**WHAT YOU ARE ASKED TO DO**
Copy every entry exactly as it stands, though any image it holds should stay out of the copy.

(Stored data)
------
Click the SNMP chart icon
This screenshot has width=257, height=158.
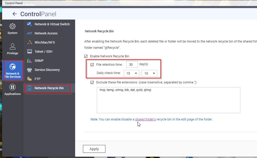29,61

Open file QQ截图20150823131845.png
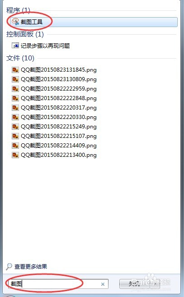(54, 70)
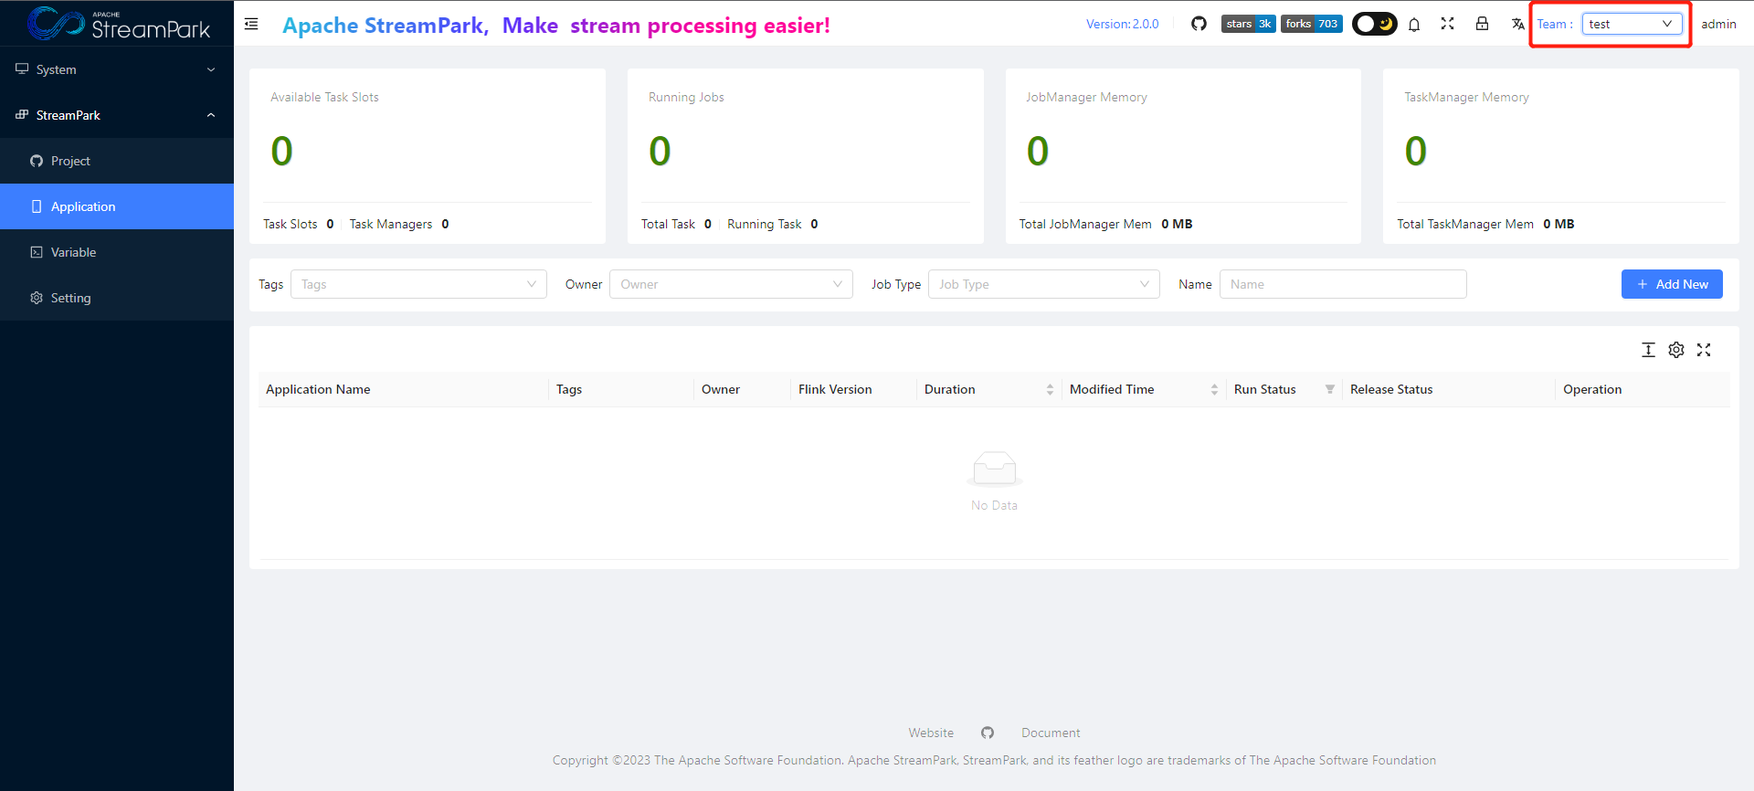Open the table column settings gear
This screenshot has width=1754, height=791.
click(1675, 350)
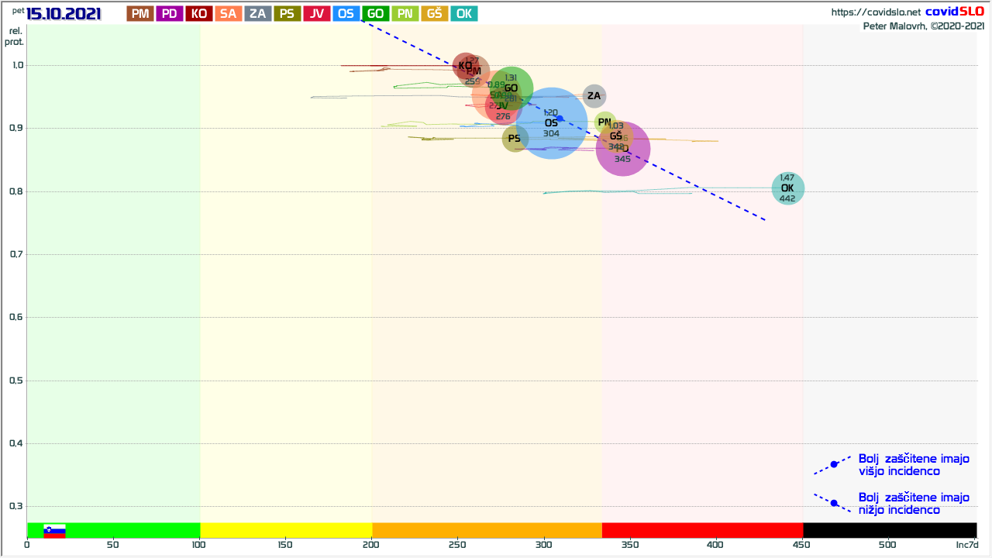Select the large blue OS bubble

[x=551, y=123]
------
**OUTPUT FOR THIS TASK**
Click the SNMP chart icon
This screenshot has width=257, height=158.
29,61

Open file QQ截图20150823131845.png
(54, 70)
Open the table column settings gear
This screenshot has width=1754, height=791.
click(1675, 350)
Select the large blue OS bubble

[x=551, y=123]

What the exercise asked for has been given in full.